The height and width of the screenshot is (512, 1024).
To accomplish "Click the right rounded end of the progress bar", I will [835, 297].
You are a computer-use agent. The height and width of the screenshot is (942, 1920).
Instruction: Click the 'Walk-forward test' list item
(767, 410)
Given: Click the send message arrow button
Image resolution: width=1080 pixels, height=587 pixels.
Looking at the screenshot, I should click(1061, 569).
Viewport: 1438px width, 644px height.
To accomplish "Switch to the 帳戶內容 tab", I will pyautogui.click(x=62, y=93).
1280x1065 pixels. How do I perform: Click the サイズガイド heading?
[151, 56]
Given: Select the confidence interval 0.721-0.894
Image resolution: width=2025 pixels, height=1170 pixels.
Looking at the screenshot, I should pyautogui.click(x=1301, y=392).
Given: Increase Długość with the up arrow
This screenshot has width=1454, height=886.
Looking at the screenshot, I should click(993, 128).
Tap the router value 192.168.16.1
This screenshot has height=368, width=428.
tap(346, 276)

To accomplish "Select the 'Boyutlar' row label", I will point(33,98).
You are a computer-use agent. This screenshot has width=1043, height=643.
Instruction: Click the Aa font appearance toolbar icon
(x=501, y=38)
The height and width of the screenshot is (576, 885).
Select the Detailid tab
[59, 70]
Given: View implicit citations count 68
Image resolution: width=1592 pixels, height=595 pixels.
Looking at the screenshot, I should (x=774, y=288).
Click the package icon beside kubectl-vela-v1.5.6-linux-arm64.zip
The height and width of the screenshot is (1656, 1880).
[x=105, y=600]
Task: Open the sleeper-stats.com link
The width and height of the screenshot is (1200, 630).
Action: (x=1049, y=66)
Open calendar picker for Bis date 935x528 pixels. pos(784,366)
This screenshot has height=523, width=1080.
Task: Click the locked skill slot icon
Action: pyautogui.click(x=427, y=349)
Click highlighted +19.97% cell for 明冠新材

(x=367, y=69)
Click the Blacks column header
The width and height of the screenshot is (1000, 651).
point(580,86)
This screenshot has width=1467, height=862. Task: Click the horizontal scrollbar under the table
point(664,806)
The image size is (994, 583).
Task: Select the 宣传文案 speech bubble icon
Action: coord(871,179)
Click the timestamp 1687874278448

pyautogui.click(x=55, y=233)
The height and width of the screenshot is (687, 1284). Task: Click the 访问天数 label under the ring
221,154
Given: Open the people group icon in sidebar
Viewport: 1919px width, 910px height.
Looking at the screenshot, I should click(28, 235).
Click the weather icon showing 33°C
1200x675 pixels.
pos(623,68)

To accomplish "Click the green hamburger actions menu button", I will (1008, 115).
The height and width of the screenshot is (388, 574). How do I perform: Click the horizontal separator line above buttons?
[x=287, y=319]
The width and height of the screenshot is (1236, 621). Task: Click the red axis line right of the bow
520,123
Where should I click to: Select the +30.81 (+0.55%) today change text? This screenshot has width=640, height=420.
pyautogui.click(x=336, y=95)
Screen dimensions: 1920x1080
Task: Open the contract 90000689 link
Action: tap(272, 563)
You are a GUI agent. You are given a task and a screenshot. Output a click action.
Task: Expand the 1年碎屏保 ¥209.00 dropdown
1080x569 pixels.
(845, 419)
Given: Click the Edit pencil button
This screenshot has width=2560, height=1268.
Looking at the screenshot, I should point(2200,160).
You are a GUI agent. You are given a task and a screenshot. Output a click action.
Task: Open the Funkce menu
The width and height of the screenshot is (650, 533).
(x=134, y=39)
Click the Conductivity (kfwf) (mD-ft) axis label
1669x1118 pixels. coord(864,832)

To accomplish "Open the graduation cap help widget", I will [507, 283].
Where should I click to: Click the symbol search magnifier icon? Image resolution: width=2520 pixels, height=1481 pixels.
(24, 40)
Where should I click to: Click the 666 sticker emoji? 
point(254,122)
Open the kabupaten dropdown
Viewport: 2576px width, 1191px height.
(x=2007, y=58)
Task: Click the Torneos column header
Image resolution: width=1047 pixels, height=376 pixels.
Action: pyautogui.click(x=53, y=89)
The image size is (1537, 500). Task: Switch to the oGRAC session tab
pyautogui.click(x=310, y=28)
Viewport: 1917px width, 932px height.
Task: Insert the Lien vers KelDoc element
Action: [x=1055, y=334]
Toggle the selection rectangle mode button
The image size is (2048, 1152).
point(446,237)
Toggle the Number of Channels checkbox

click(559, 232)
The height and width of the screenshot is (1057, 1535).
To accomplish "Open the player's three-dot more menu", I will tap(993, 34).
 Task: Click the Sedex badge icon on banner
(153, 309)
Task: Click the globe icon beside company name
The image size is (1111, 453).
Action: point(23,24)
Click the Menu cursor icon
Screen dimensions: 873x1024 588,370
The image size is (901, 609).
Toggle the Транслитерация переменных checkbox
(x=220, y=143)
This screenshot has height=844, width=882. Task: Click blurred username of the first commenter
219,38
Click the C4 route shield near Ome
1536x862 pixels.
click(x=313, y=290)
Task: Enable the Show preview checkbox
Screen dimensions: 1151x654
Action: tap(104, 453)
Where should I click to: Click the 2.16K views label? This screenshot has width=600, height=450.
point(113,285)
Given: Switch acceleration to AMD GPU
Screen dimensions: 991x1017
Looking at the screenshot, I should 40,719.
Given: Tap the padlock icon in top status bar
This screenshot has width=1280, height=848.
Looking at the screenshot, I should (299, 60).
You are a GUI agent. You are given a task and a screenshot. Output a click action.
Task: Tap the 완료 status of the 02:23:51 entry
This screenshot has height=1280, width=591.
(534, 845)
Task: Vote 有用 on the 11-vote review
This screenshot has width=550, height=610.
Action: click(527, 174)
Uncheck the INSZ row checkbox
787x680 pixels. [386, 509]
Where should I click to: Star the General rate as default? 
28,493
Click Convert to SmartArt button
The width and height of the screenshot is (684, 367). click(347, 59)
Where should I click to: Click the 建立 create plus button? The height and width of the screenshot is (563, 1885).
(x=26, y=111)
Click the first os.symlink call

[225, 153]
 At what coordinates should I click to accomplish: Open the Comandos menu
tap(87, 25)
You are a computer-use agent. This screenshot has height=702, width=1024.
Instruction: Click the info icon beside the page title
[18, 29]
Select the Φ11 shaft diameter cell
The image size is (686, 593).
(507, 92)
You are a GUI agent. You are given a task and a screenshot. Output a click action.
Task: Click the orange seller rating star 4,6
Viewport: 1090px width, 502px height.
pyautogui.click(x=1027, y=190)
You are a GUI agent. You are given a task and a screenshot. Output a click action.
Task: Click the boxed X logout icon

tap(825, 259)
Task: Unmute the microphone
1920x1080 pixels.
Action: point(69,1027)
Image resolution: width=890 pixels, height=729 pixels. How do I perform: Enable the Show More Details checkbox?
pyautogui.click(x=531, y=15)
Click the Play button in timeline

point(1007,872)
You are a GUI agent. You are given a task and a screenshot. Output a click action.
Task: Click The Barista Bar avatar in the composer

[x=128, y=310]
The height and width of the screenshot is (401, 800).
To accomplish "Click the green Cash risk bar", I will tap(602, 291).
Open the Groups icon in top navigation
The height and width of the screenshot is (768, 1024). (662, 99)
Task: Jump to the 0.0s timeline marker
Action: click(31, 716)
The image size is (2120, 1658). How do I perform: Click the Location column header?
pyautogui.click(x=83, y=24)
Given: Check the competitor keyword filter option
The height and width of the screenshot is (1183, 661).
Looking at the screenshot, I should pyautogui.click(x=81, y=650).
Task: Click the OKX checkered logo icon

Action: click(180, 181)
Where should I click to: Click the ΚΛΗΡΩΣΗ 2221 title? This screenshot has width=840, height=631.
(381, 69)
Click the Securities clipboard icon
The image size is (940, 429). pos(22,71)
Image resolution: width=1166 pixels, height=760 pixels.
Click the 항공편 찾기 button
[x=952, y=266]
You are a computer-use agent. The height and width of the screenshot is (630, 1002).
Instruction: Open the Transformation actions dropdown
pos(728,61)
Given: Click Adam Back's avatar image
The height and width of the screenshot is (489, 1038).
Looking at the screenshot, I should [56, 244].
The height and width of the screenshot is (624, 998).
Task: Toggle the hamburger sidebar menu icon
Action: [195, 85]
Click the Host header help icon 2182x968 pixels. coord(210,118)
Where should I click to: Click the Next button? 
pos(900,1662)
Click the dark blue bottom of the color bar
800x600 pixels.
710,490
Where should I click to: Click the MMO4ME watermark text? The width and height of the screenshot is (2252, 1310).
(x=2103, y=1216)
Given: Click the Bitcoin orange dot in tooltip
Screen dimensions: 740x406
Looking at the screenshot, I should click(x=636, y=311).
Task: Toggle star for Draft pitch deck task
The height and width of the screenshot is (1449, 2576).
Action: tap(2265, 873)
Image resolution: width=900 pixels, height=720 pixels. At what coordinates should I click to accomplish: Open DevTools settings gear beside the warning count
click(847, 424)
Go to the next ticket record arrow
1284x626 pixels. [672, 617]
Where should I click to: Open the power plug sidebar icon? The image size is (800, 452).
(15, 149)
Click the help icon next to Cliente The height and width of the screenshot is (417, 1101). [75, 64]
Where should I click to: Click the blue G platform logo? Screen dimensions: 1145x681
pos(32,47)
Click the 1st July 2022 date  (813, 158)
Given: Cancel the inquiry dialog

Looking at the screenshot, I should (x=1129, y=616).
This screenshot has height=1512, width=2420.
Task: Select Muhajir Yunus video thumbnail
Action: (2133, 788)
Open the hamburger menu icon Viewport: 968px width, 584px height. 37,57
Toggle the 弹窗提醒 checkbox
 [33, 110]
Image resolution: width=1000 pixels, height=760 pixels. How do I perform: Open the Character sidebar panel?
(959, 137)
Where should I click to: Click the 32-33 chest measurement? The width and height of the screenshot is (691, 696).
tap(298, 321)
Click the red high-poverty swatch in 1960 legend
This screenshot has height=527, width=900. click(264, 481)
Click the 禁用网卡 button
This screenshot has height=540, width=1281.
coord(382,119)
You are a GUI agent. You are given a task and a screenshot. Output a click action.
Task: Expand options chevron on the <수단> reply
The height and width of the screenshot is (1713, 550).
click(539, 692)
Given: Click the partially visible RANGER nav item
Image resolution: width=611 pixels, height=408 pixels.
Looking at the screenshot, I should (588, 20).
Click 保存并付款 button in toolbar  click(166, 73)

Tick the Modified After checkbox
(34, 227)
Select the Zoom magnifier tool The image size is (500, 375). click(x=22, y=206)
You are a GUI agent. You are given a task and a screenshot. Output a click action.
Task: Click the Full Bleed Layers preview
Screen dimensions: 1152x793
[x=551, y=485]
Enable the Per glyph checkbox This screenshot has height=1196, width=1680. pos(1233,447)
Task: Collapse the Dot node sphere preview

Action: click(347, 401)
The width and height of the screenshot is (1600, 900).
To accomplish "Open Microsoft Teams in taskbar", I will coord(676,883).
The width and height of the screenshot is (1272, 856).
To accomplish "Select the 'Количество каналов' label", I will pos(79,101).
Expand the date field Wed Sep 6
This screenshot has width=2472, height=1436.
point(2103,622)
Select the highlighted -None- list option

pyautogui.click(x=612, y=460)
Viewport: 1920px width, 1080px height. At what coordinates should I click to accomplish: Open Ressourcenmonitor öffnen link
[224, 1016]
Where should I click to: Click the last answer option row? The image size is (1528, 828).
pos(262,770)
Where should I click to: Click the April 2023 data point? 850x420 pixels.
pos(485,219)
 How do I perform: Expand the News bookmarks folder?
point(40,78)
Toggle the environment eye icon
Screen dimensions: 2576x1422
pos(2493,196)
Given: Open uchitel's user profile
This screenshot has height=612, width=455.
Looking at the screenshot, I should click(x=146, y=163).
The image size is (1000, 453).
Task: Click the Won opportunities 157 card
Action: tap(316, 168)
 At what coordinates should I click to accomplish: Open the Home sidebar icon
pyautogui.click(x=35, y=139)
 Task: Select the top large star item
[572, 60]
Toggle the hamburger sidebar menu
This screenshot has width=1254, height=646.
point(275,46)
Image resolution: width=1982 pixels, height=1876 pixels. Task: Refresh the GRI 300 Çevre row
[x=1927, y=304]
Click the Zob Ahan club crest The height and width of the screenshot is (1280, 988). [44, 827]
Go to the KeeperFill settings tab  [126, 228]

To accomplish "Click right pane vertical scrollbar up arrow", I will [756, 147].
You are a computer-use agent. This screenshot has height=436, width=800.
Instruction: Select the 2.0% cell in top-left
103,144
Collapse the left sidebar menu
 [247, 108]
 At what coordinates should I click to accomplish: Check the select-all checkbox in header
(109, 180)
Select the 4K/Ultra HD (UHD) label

○ ○ ○

## [WHAT TO PRODUCE]
Rewrite the rows above as a numbered list with blank lines omitted, starting at the line that contains "Click the Conductivity" and ending at the line that contains "point(446,237)", both included.

## [ANSWER TO THIS PROBLEM]
1. Click the Conductivity (kfwf) (mD-ft) axis label
2. 1669x1118 pixels. coord(864,832)
3. To accomplish "Open the graduation cap help widget", I will [507, 283].
4. Where should I click to: Click the symbol search magnifier icon? Image resolution: width=2520 pixels, height=1481 pixels.
5. (24, 40)
6. Where should I click to: Click the 666 sticker emoji? 
7. point(254,122)
8. Open the kabupaten dropdown
9. Viewport: 2576px width, 1191px height.
10. (x=2007, y=58)
11. Task: Click the Torneos column header
12. Image resolution: width=1047 pixels, height=376 pixels.
13. Action: pyautogui.click(x=53, y=89)
14. The image size is (1537, 500). Task: Switch to the oGRAC session tab
15. pyautogui.click(x=310, y=28)
16. Viewport: 1917px width, 932px height.
17. Task: Insert the Lien vers KelDoc element
18. Action: [x=1055, y=334]
19. Toggle the selection rectangle mode button
20. The image size is (2048, 1152).
21. point(446,237)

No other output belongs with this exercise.